▶ **Quoted passage**:

Ceph Tuning
Modifying Ceph Configuration
- Purpose
Adjust the Ceph configuration to maximize system resource usage.
- Procedure
You can edit the /etc/ceph/ceph.conf file to modify all Ceph configuration parameters. For example, you can add osd_pool_default_size = 4 to the /etc/ceph/ceph.conf file to change the default number of copies to 4 and run the systemctl restart ceph.target command to restart the Ceph daemon process for the change to take effect.
The preceding operations take effect only on the current Ceph node. You need to modify the ceph.conf file on all Ceph nodes and restart the Ceph daemon process for the modification to take effect on the entire Ceph cluster. Table 1 describes the Ceph optimization items.
Table 1 Ceph parameter configuration Parameter
Description
Suggestion
[global]
cluster_network
You can configure a network segment different from the public network for OSD replication and data balancing to relieve the pressure on the public network.

▶ **Entries provided**:
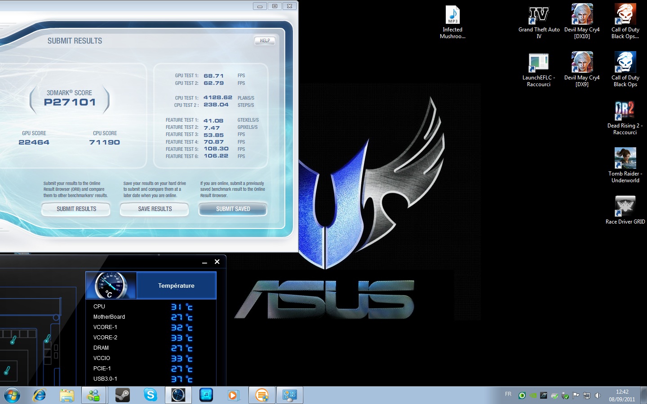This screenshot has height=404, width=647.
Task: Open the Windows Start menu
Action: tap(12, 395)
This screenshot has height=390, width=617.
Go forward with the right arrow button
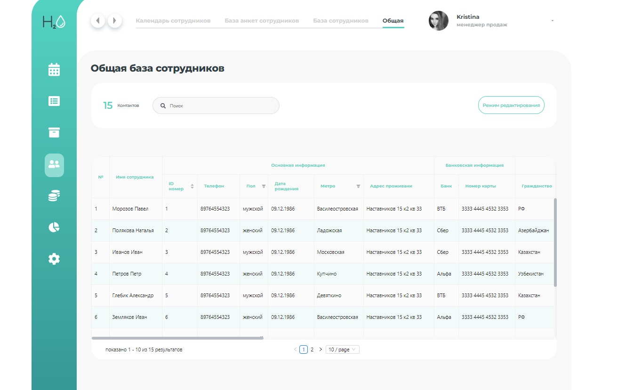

---

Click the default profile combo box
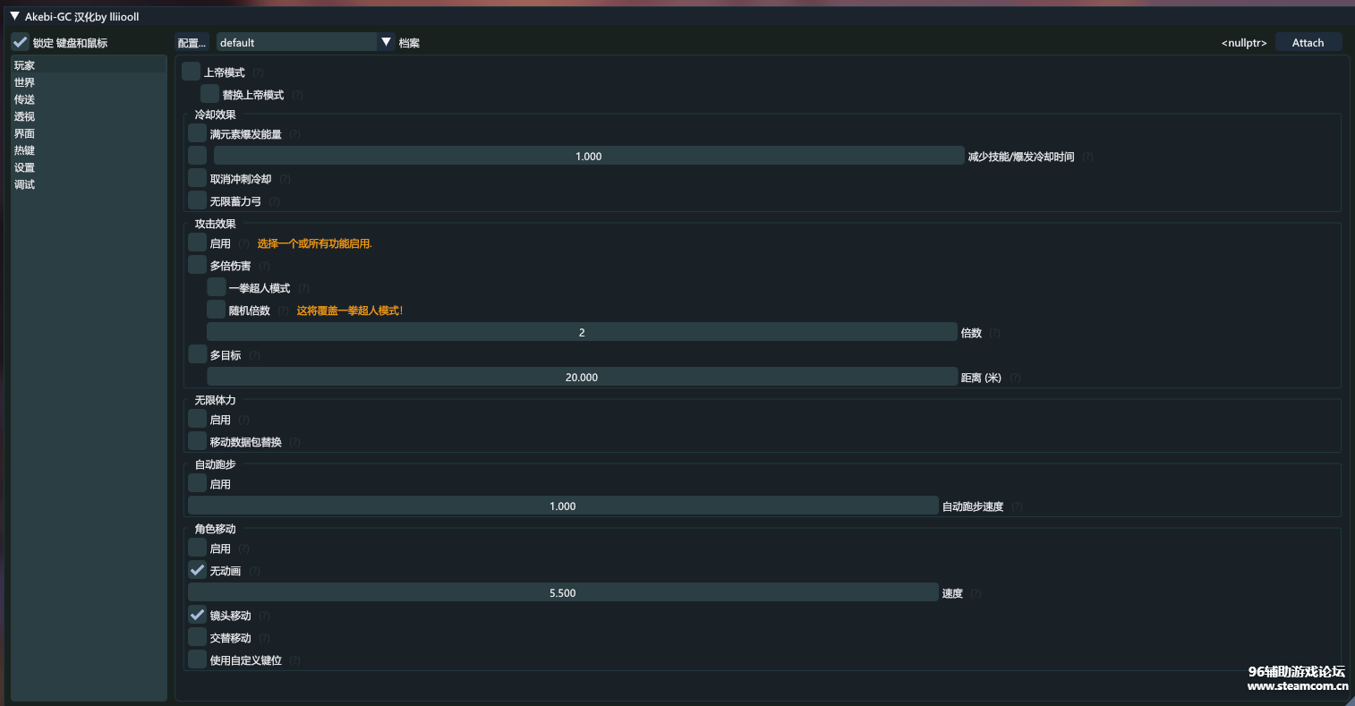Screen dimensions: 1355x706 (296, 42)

* * *

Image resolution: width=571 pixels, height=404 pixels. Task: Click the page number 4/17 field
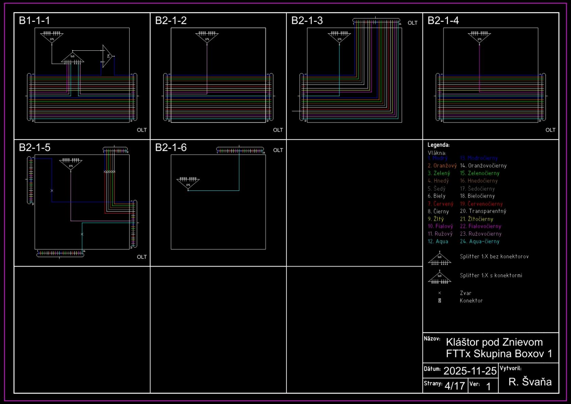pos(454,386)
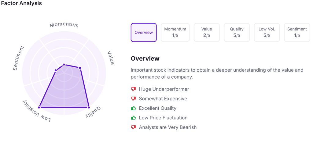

▶ **Directions**:
Answer these questions about the Ceph tuning page:
1. Which file do you edit to change Ceph configuration parameters?
2. Which command restarts the Ceph daemon process so a change takes effect?
3. What is cluster_network used for?

▶ **Exercise answer**:
1. /etc/ceph/ceph.conf
2. systemctl restart ceph.target
3. It sets a network segment separate from the public network for OSD replication and data balancing. This relieves the pressure on the public network.